--- Document text Enclosed Below ---

As if the pressure building up on Ghana were not enough to preoccupy Asamoah Gyan ahead of their make-or-break World Cup qualifier, his own availability for the meeting with Zambia is now in doubt.
Gyan, the Al Ain striker and Ghana captain, limped out of training in Accra on Tuesday, and, as the Black Stars moved to Kumasi, site of today's contest, a thigh problem was still causing the medical staff some concern.
Gyan is Ghana's leading all-time scorer and author of four goals in their last three qualifiers, all wins which helped haul the Ghanaians back to the top of Group D, where they had been playing an uncomfortable catch-up.
Having lost to Zambia, the 2012 African champions, away, they were at the mercy of what is an unforgiving system to pick out Africa's five eventual travellers to Brazil next June.
Only the 10 countries topping their groups after this weekend's final games of the second phase will have a chance. Then they must face a brutal two-legged play-off.

--- End of Enclosed Document text ---

Your tasks:
• 1. In the report on Ghana's World Cup qualifier, what injury was worrying the medical staff about Gyan?
• 2. List every country named in the report on Ghana's World Cup qualifier.
• 3. Resume the report on Ghana's World Cup qualifier after its final sentence.

--- Extracted material Enclosed Below ---

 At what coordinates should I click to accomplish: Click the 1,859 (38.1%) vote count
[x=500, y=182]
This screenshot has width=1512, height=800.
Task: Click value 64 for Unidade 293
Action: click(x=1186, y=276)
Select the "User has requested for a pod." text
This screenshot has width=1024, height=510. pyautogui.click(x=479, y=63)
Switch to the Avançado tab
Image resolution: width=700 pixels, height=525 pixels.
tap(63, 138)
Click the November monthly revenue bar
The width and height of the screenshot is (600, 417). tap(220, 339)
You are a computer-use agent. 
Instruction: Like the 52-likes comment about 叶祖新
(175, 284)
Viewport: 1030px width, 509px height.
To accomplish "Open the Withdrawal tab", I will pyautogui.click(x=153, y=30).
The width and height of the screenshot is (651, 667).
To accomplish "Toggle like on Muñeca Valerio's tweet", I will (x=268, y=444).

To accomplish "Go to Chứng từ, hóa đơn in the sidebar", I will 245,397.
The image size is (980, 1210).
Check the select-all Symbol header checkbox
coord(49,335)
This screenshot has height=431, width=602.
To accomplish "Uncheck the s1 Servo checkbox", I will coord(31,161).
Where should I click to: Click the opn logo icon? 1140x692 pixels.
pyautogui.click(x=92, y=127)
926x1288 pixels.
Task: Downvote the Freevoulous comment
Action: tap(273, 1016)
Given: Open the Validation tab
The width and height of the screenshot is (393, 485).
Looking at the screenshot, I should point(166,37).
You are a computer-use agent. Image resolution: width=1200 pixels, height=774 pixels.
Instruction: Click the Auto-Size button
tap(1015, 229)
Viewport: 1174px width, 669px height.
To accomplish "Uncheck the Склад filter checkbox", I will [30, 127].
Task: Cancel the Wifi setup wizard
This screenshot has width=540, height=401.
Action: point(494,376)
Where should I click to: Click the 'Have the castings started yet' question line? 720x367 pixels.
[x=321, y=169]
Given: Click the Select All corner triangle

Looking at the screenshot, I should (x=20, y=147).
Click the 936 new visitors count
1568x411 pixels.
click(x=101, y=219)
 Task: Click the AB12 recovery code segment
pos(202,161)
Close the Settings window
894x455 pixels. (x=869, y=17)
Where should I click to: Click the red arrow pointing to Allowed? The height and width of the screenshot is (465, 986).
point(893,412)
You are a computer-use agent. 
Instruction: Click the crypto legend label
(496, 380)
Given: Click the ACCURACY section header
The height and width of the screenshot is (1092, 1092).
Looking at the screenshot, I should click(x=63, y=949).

--- End of Enclosed Extracted material ---

Exercise answers:
• 1. A thigh problem.

• 2. Ghana, Zambia, Brazil

• 3.
A draw in Kumasi would suffice for the Black Stars. But they bear symptoms of unease.
It has defined their squad selection, with coach Kwesi Appiah appearing to soften on the position that he took ahead of the Africa Cup of Nations in January to exclude several high-profile, Europe-based players because they had not given evidence of the required commitment.
Controversially excluded then were the Ayew brothers, Andre and Jordan, both of Marseille; Chelsea's Michael Essien, whose long-term knee problems have made him selective about his international outings, was also absent.
As for Schalke's Kevin-Prince Boateng, he had effectively announced his international retirement four months after the 2010 World Cup, where he made his senior competitive debut.
Gyan led a youngish group of players to the semi-finals at the Africa Cup of Nations this year. He has to impose strong leadership on a very different-looking group now, including both Ayew brothers, the former Black Stars captain Essien, and the maverick Boateng.
The Ayews' inclusion, it is rumoured, came at the behest of the state president's office, while Boateng and Essien prove that proximity of a World Cup tournament can be marvellous medicine against indifference to national duty.
Certainly, Essien's authority in midfield, Boateng's drive and the creative skills of the Ayews can add to Ghana's football, irrigate the supply lines to Gyan or whoever leads the forward line, but their edgy history with Appiah has the potential to disrupt preparations.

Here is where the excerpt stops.